The installation, called Awawa, opened in August 2025 at the Interactive Museum of Science, which is located in a former textile factory from the 20th century in Quito's Chimbacalle neighbourhood.

Designers Aquiles Jarrin and Bernardo Jarrin, under the coordination and creative direction of Morphism, created the 1500-square metre (16,145-square foot) indoor playground with kinetic elements and metaphorical considerations, emphasising the "experimental" elements of play.
"Awawa is inspired by nature as a structure for learning, by the tree as a metaphor for growth and life and by myth as an open narrative framework," the designers told Dezeen. "Rather than understanding the space as a conventional exhibition, the project was designed as a habitat where play operates as a process of experimentation and discovery, placing the body, emotion and imagination at the centre of early childhood learning."

The organisation of the areas – such as a wooden tunnel modelled after a fallen tree trunk, a spiral structure of colourful ropes that evoke a liana vine and a large slide with hexagonal elements like a wasp hive – doesn't have a set objective or order, but allows children to learn as they play.
"The spatial configuration responds to the scale of the child's body and their modes of movement, integrating areas of calm, zones for slow exploration and spaces for more intense bodily action," the team said.
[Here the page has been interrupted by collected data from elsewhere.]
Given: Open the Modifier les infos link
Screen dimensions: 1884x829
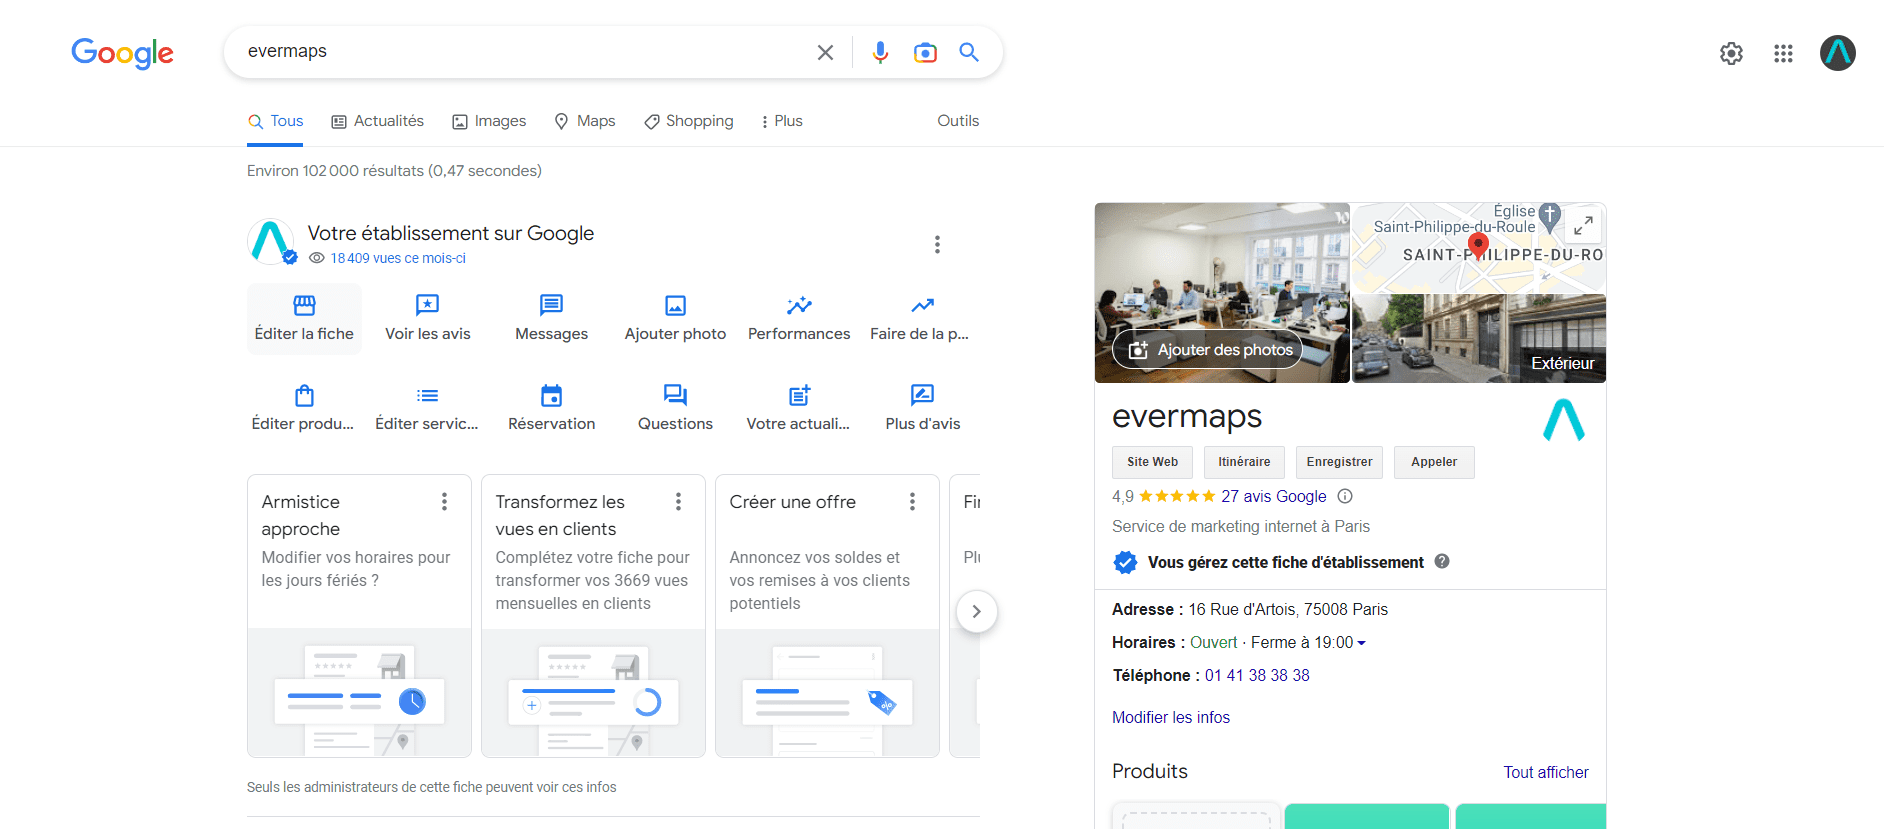Looking at the screenshot, I should (1170, 717).
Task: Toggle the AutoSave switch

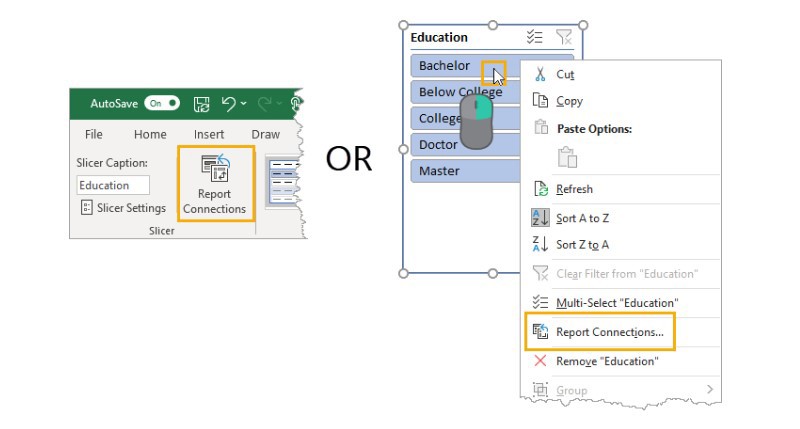Action: point(162,104)
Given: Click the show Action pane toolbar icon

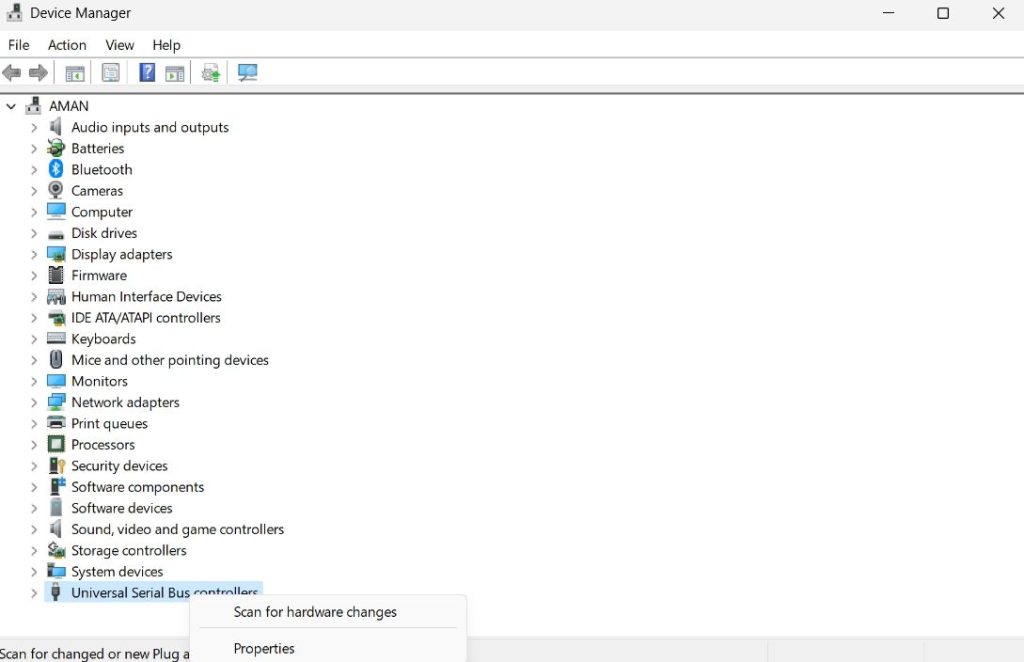Looking at the screenshot, I should 175,72.
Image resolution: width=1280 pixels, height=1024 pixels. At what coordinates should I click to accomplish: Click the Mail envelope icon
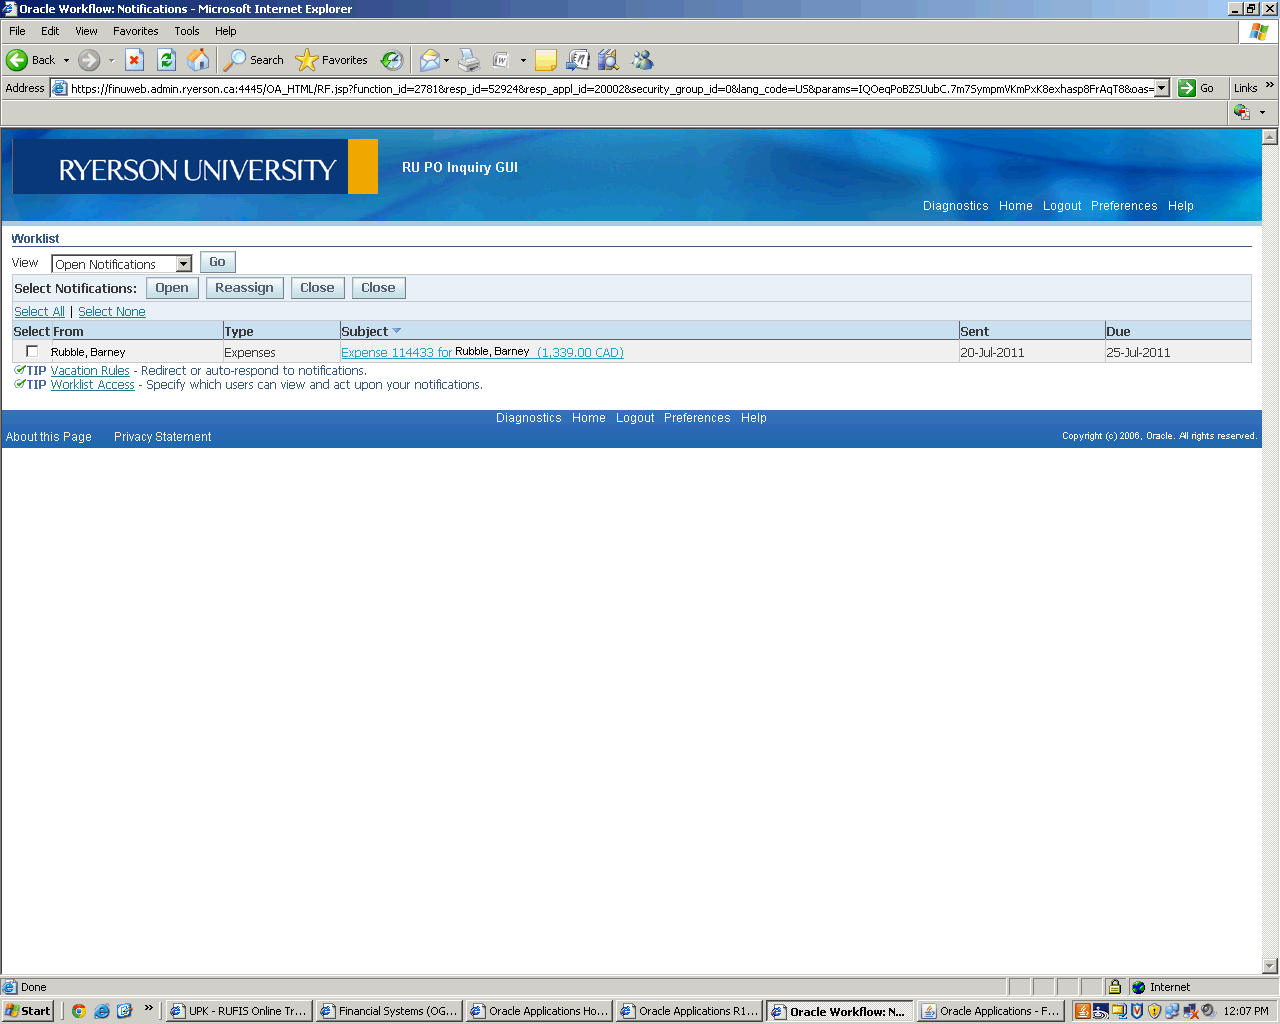[429, 60]
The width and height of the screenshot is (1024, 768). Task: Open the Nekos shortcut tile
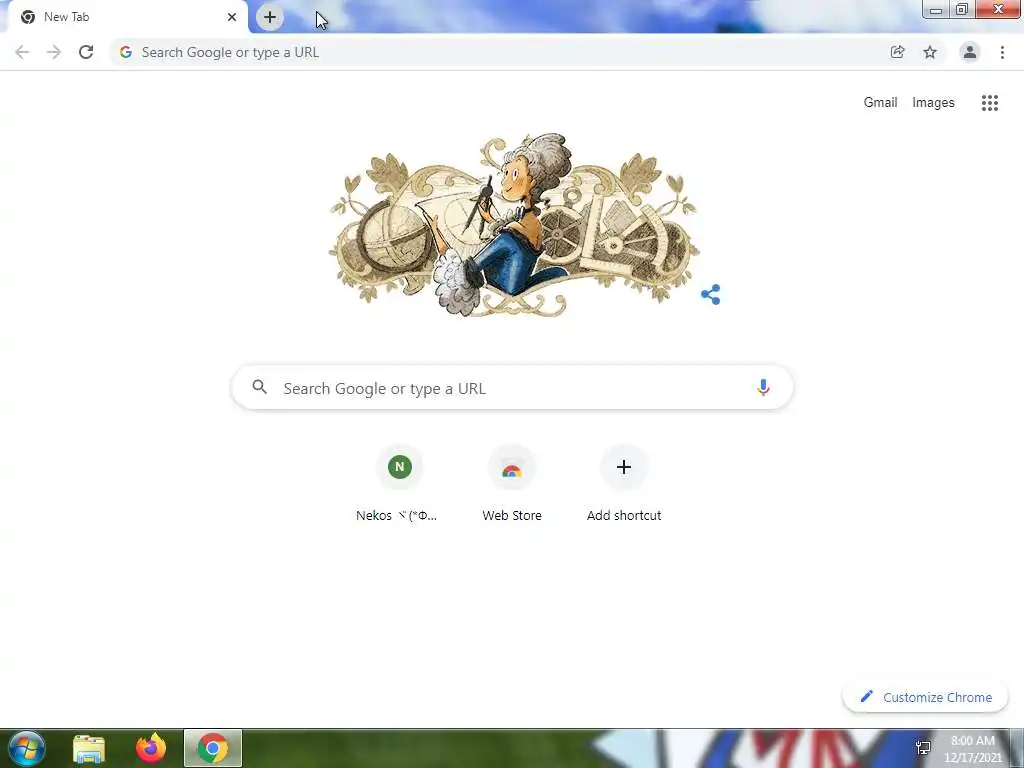[x=399, y=484]
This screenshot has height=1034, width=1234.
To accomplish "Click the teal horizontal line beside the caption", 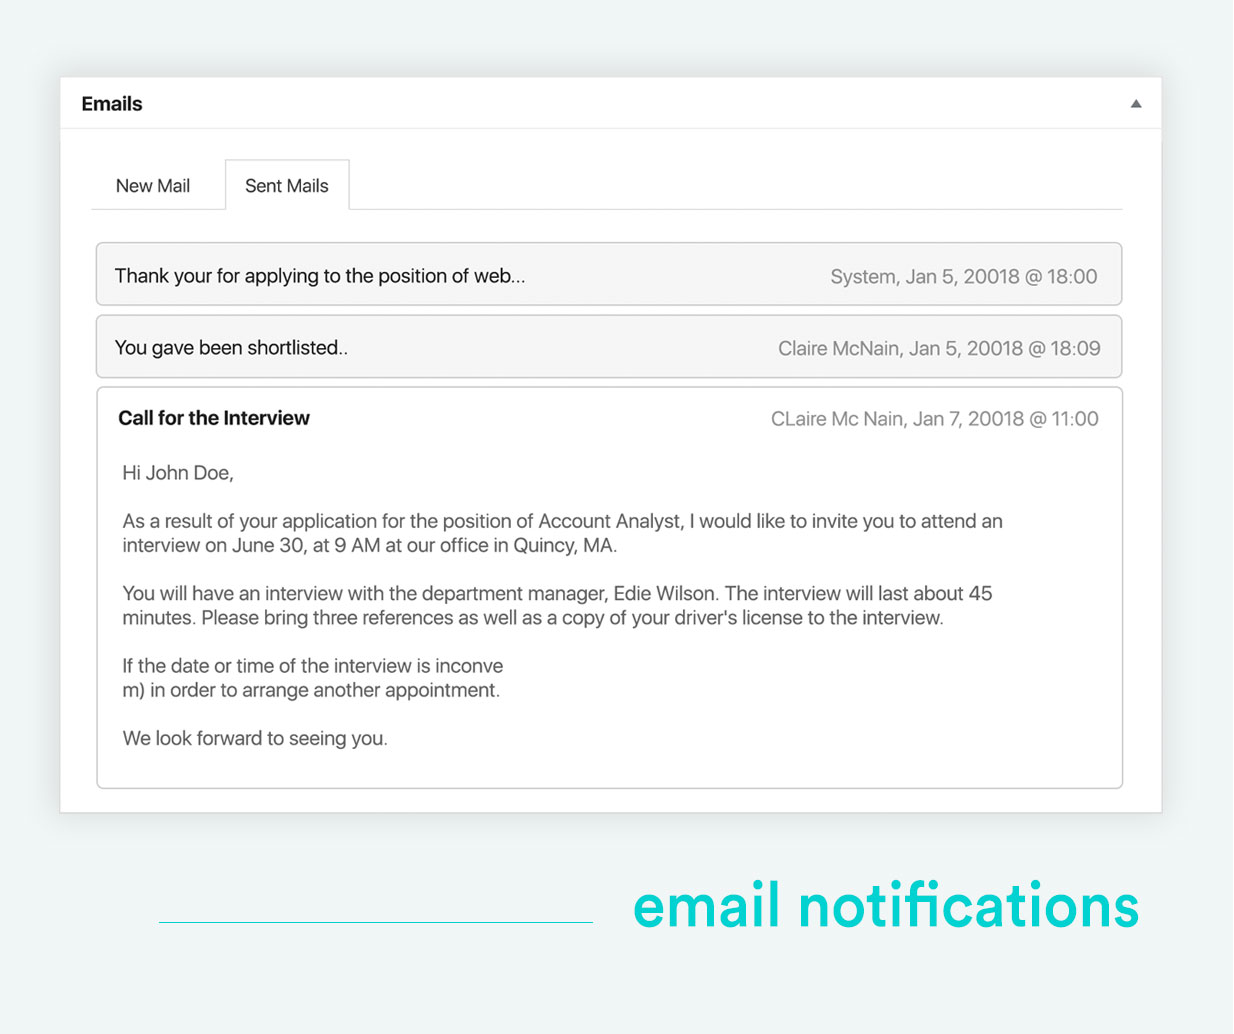I will (x=376, y=922).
"This diversity of rhythms allows for different moments of play and emotional states, supporting both collective experiences and individual relationships between each child, the objects and the space."
With materials selected to trigger processes rather than stimulate entertainment, the smooth wooden play structures and high-resistance polyester ropes add warmth and tactility under the wood-framed sawtooth roof of the original factory, while spongy rubber flooring and rhythmic paint contrast the rough brick walls.

In addition to the EVA tatami mats, mirrored acrylics and folded metal structures, the team integrated recycled wooden elements from the factory's former looms.
This worked to infuse the material history of the building into spatial and play elements.
"The absence of hierarchical routes, the atmospheric work with wood and colour, the integration of recycled materials with historical value and the understanding of play as a process of appropriation transform the space into a spatial laboratory for early childhood," the team said.
"Collective and individual experiences coexist, allowing each child to build a personal relationship with the space and its objects."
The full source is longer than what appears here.